Finding enzyme cofactors in Protein Data Bank

Abhik Mukhopadhyay 1, Neera Borkakoti 1, Lukáš Pravda 1, Jonathan D Tyzack 1, Janet M Thornton 1, Sameer Velankar 1,
Editor: Jonathan Wren
PMCID: PMC6748742  PMID: 30759194

Abstract

Motivation

Cofactors are essential for many enzyme reactions. The Protein Data Bank (PDB) contains >67 000 entries containing enzyme structures, many with bound cofactor or cofactor-like molecules. This work aims to identify and categorize these small molecules in the PDB and make it easier to find them.

Results

The Protein Data Bank in Europe (PDBe; pdbe.org) has implemented a pipeline to identify enzyme cofactor and cofactor-like molecules, which are now part of the PDBe weekly release process.

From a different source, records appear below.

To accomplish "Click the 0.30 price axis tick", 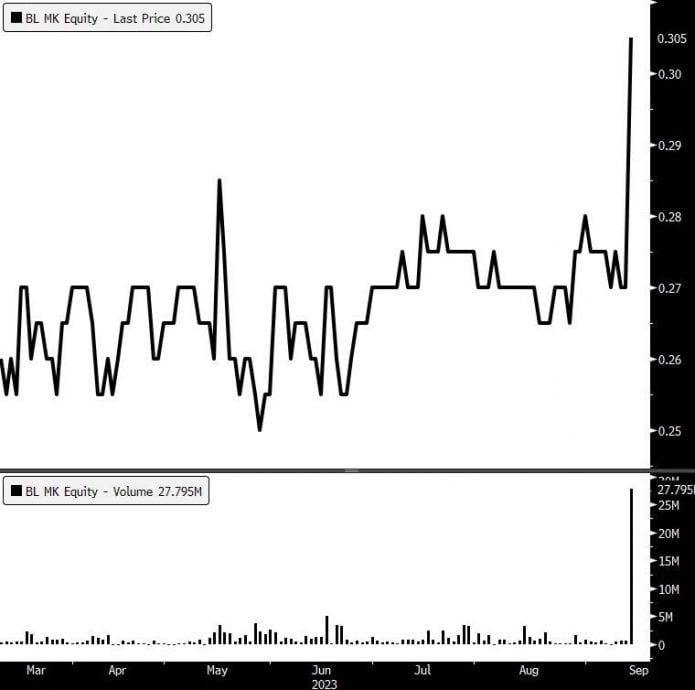I will [669, 74].
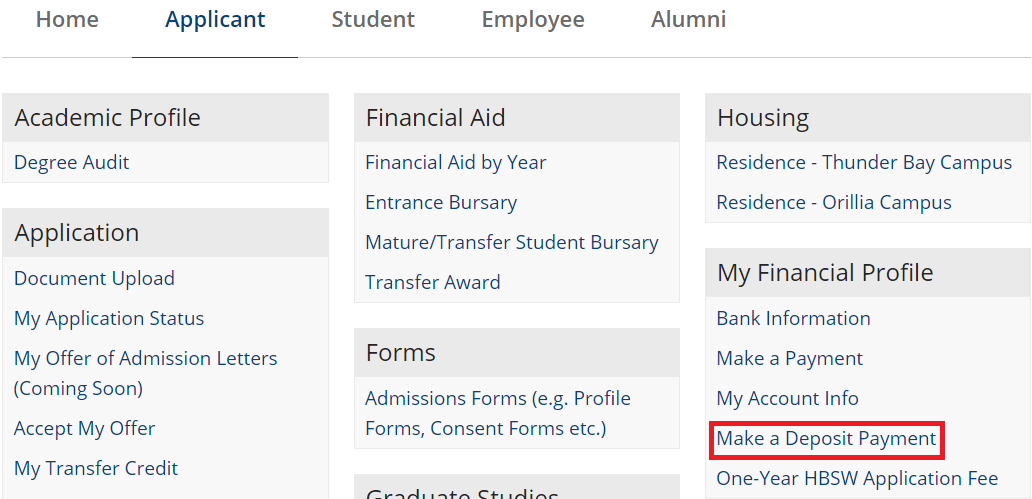
Task: Open One-Year HBSW Application Fee
Action: (x=857, y=478)
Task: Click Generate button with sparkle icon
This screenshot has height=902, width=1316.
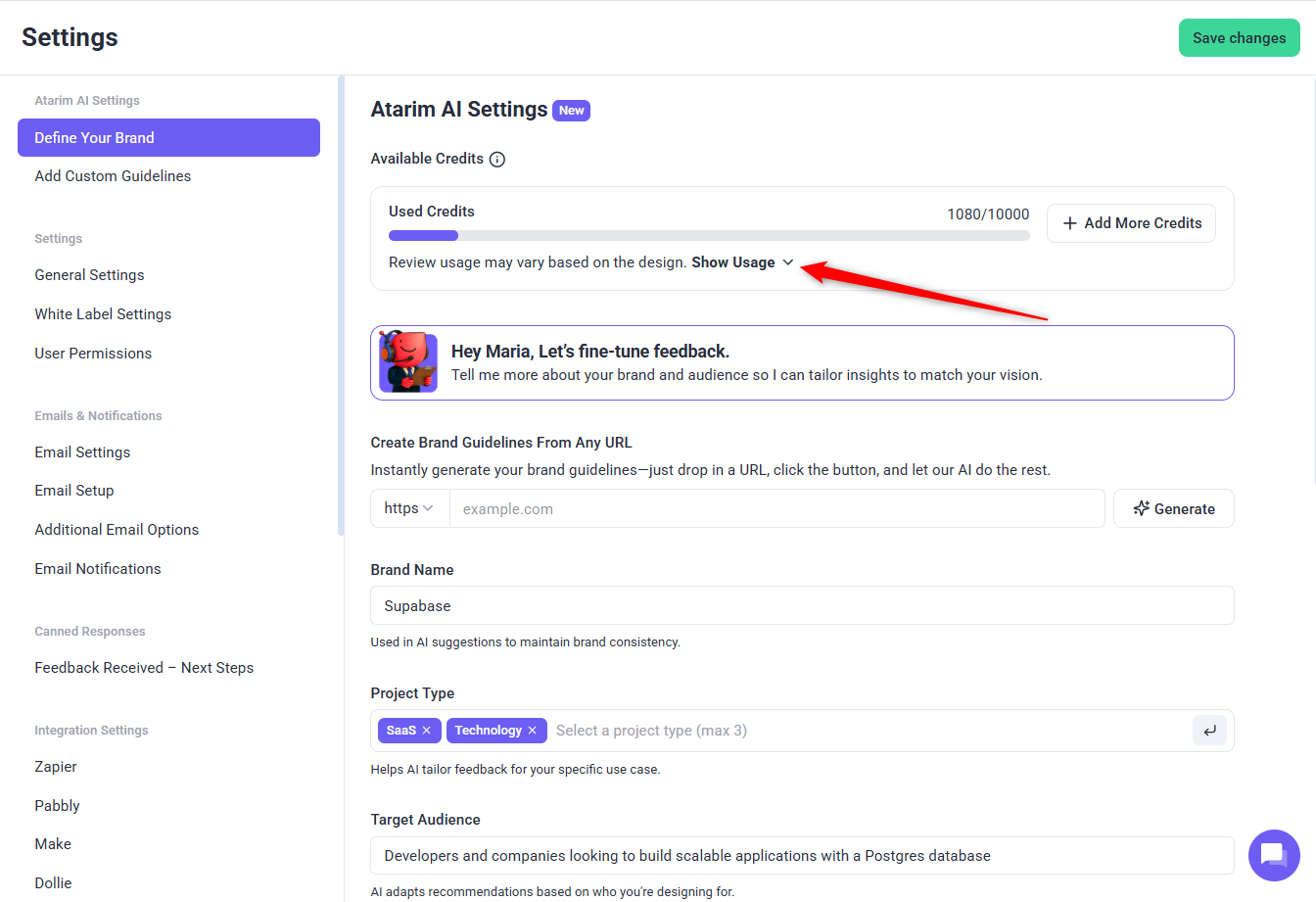Action: point(1173,508)
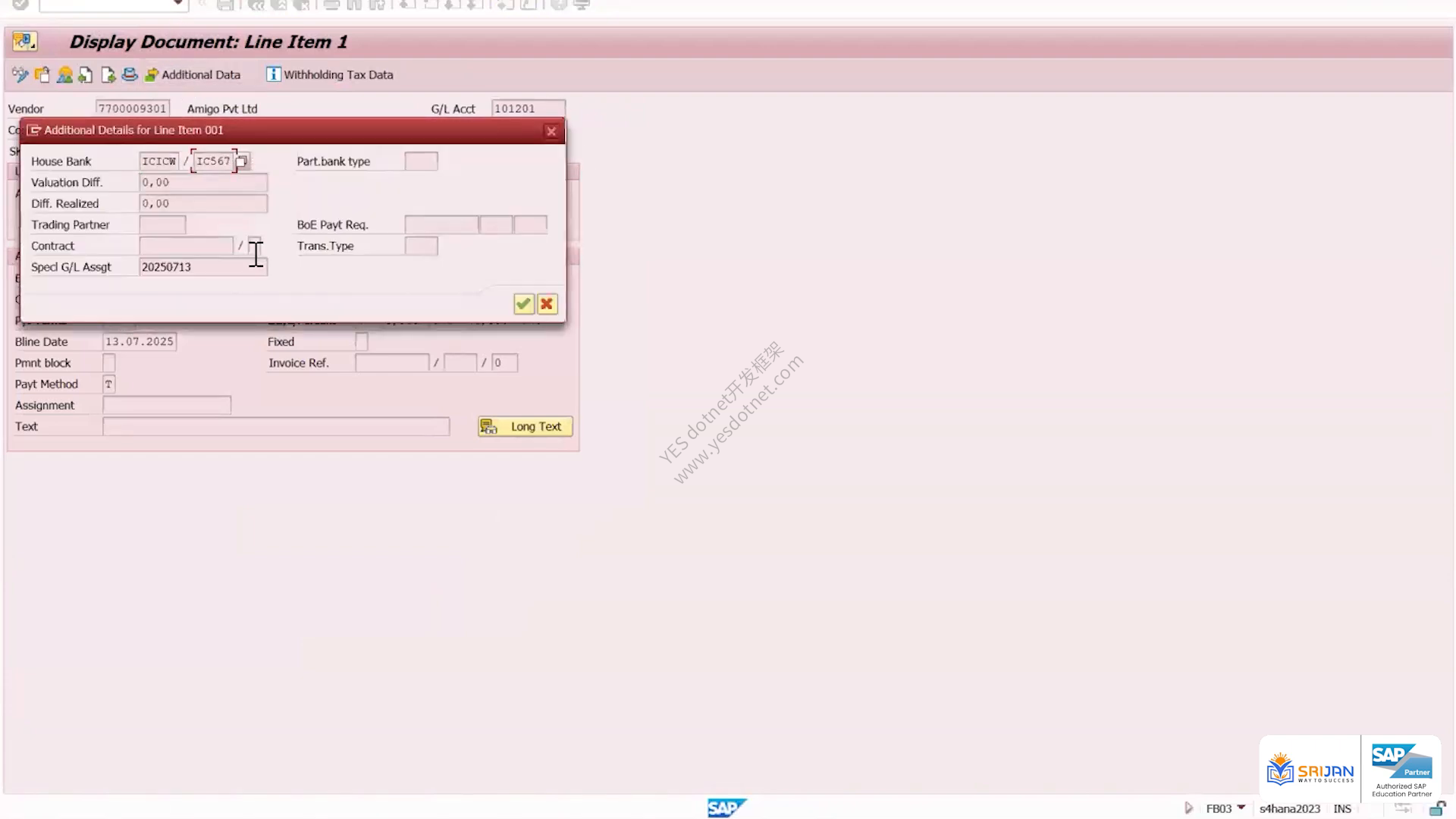The width and height of the screenshot is (1456, 819).
Task: Toggle the Fixed checkbox
Action: coord(362,342)
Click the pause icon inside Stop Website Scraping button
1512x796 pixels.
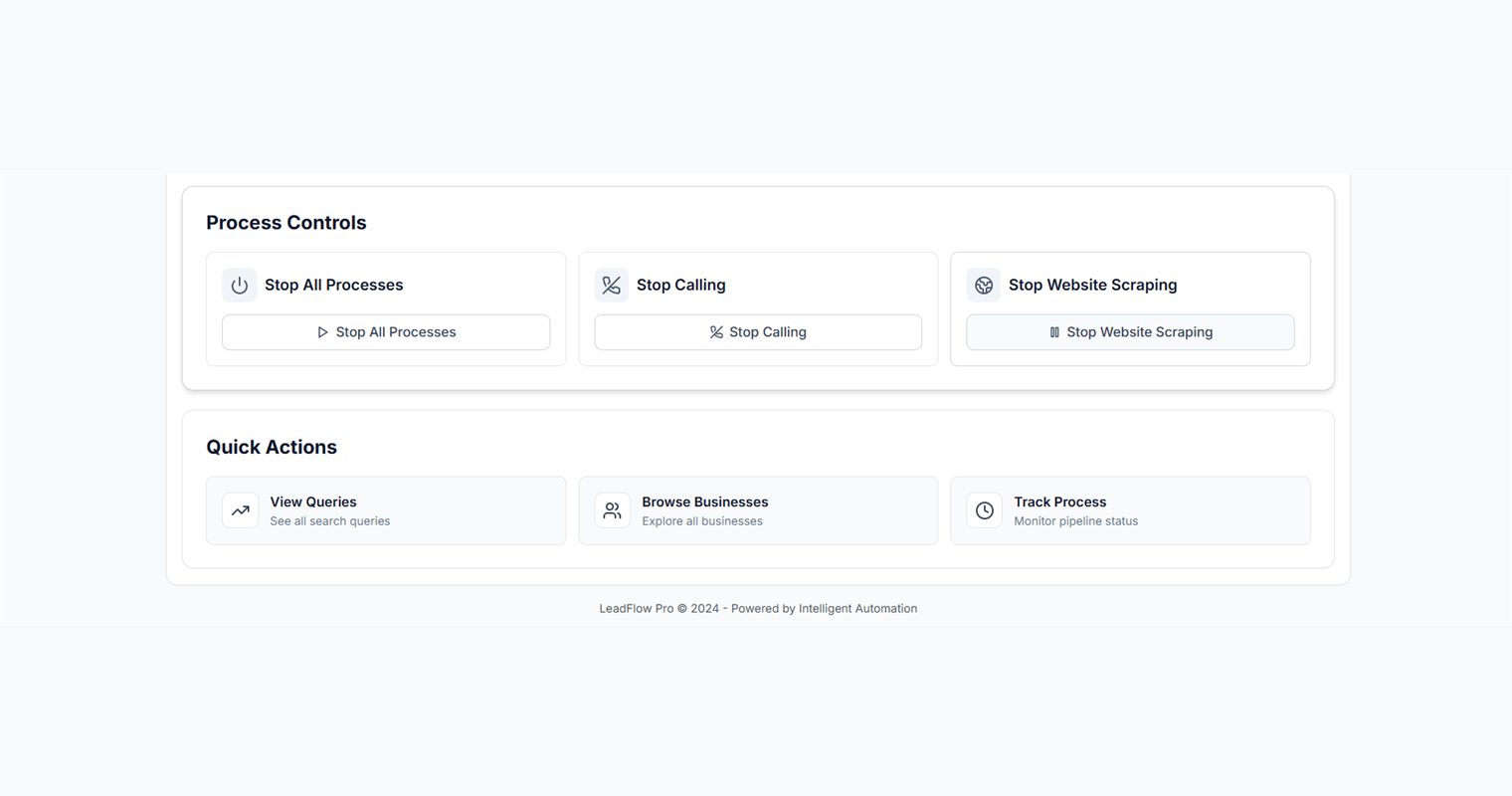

Availability and implementation

Information is made available on the individual PDBe entry pages at pdbe.org and programmatically through the PDBe REST API (pdbe.org/api).

Supplementary information

Supplementary data are available at Bioinformatics online.

1 Introduction

Almost 80% of entries (115 274 out of 144 464 as of September 2018) in the Protein Data Bank (PDB) (wwPDB Consortium, 2019) contain at least one small molecule bound to protein or nucleic acids. Presently, reasons for the presence of these molecules is not well described by the PDB annotation procedure (Young et al., 2018): some may be biologically relevant such as substrates, products or inhibitors, whereas others are molecules added to increase protein stability or facilitate crystallization. To identify role of these molecules we have first focussed on enzymes and their small molecule organic cofactors. The PDB has >67 000 structures of enzymes and over 30% of these enzymes require cofactors to function, making this a non-trivial problem. Relying on the knowledge of reactions catalysed by these enzymes, the classification of cofactors into 27 classes in the CoFactor database (Fischer et al., 2010) and a new method to measure molecular similarity (Tyzack et al., 2018), we have developed a protocol to identify cofactors and cofactor-like molecules in cofactor-dependent enzymes.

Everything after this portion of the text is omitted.